Abstract: In Tunisia, the cowpea weevil Callosobruchus maculatus is the major pest of stored chickpea Cicer arietinum. Its control is mainly based on the use of synthetic fumigants. This work aims to investigate the possibility of using host adaptation and host alternation as safer alternatives for the postharvest control of C. maculatus. For that, three hosts namely chickpea (Amdoun 1 and Beja 1 varieties), Lentils Lens culinaris (Ncir variety) and cowpea Vigna unguiculata (variety Black eye) were used. The cowpea seeds were provided from Algeria since this primary host is not cultivated in Tunisia. The host adaptation test consists in a survey on the development of a C. maculatus strain selected on chickpea, to determine the level of its acceptability and suitability on the three hosts during six generations and its evolution over time and successive generations in terms of pest fertility and host infestation levels.
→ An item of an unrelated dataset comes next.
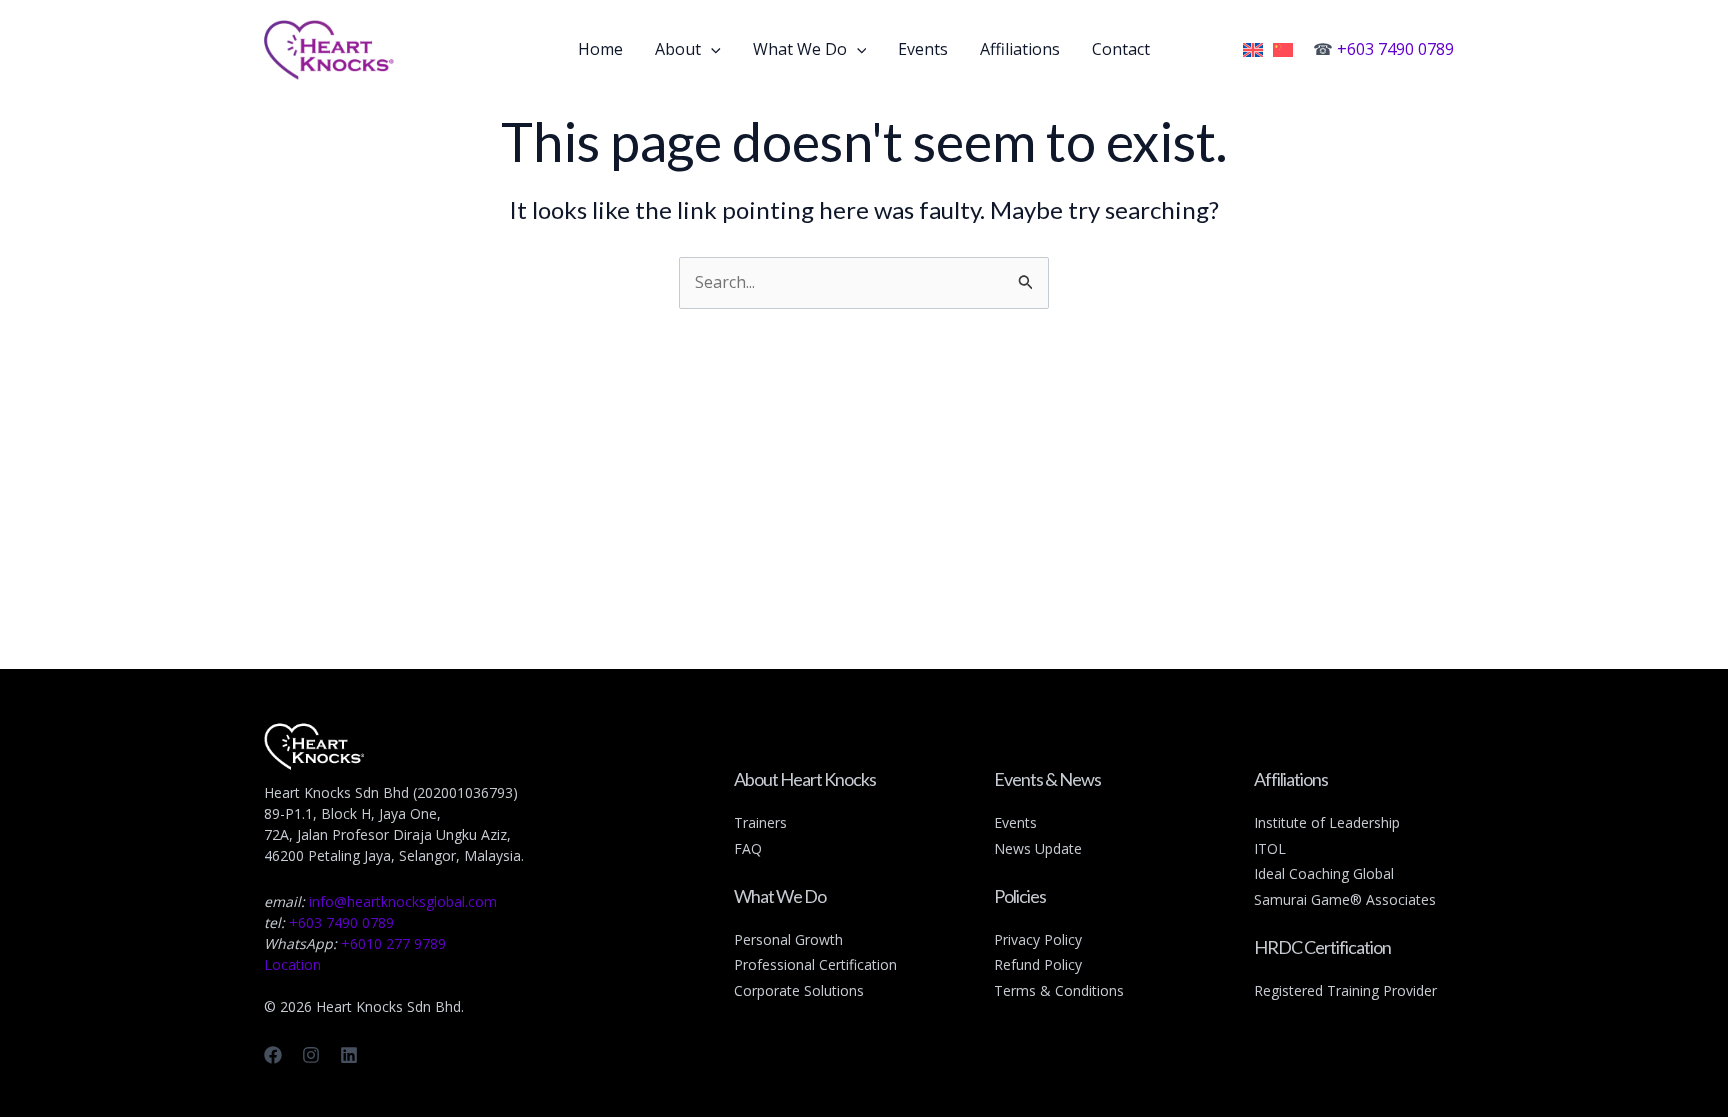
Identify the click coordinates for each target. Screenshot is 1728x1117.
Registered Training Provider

In addition, the effects of alternation of the three hosts on the pest fecundity and hosts weight loss were studied after six generations. A no-choice test was carried out in a completely randomized design, factorial scheme, with all hosts combinations and three replications. Results showed that host adaptation could limit C. maculatus population on lentils and cowpea compared to chickpea for storage periods not exceeding three months. Indeed, after one month of storage, infestation levels reached 69.33%, 50.66% for chickpea (Amdoun 1 and Beja 1 varieties respectively) toward 2.15% and 16.32% for lentils and cowpea. Regarding alternation of hosts’ trials, results showed significant reduction in C. maculatus fecundity within hosts’ combinations. Moreover, significant decreases in weight loss were observed.